The language used to program Pochi and that gets assembled to Pochi roms by the assembler is the Pochi assembly. The assembly is some kind of ColorForth that gets directly compiled to bytecode. There is no REPL yet, this means that the only way to run Pochi program is to feed the assembly to the assembler which then outputs a rom that the vm can run.
Currently the only way to run Pochi programs is to write the code in the custom editor which can then assemble a rom on save and use this rom with the Pochi cli vm.
In the future we can imagine a lot of different ways to run Pochi programs such as a REPL or streaming bytecode directly from the assembler to the vm or even a vm instance streaming instructions to another vm instance. This is possible thanks to that fact that there is almost no distinction between fetching and executing from RAM or from I/O ports like stdin or files.

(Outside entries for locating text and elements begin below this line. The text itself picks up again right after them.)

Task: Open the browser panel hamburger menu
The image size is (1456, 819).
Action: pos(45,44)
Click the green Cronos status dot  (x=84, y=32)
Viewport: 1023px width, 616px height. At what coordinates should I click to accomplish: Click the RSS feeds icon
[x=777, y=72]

First an overview of the different colors and their role.
| color | role |
|---|---|
| red | Define a word |
| green | Compile call to a word |
| yellow | Macro word (like an immediate word) |
| gray | Assembly word |
| magenta | Compile address of red word |
| “magenta string” | Compile a counted string |
| white | Comments |
| blue | Edit-time formatting word |
Colors can have a somewhat different role if they are literal numbers, if this is the case it will be detailed in the relevant color section. For instance, a difference is for green words which compile a call, but when it’s a number it will compile a literal.
Numbers are like C numbers, they are in decimal base, if prefixed by 0 they are in octal
base and if prefixed with 0x they are in hexadecimal base.

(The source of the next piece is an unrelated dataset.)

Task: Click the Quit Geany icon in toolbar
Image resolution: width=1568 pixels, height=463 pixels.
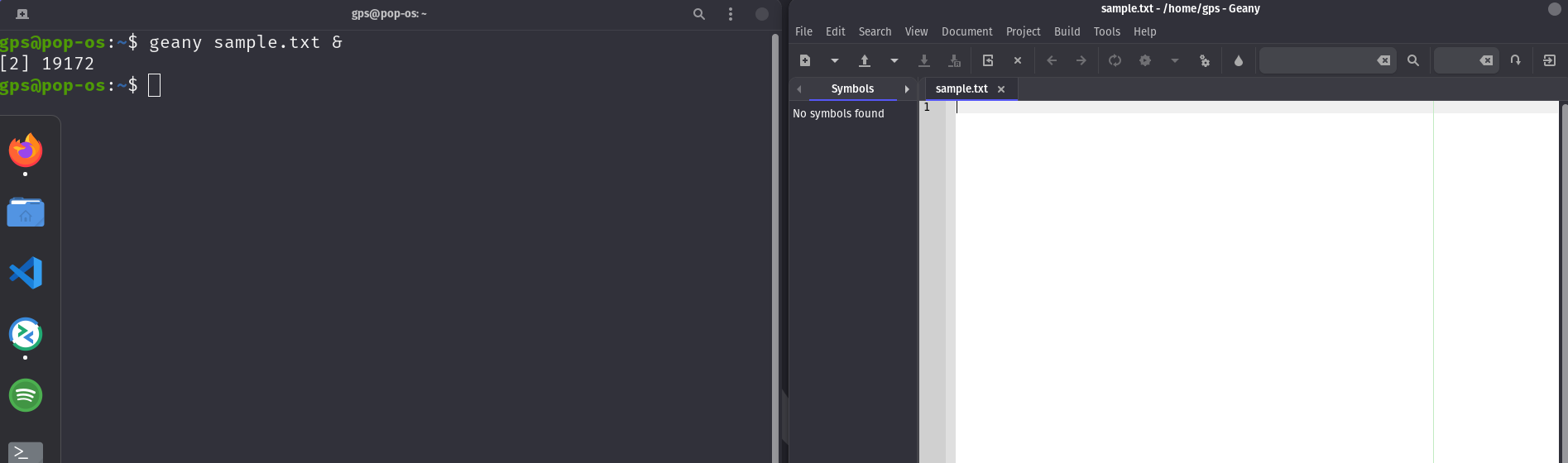Action: click(x=1550, y=60)
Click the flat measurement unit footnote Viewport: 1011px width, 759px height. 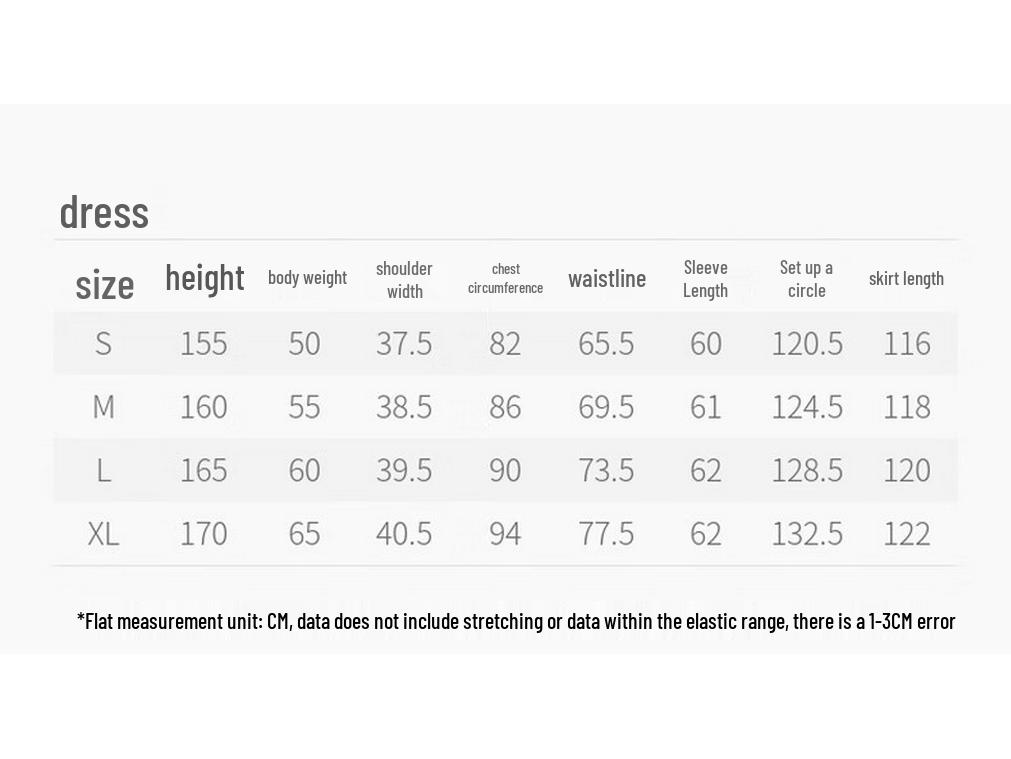[516, 621]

Note: The white and gray colors are currently visually inverted in the editor, this means that comments will look gray and assembly words will look white. Keep in mind that whenever we refer to a color we are referring to the role of the word, not the perceived color.
Red words are similar in function to : definition in Forth. In Pochi red words simply define
a label that can be referenced by green or magenta words.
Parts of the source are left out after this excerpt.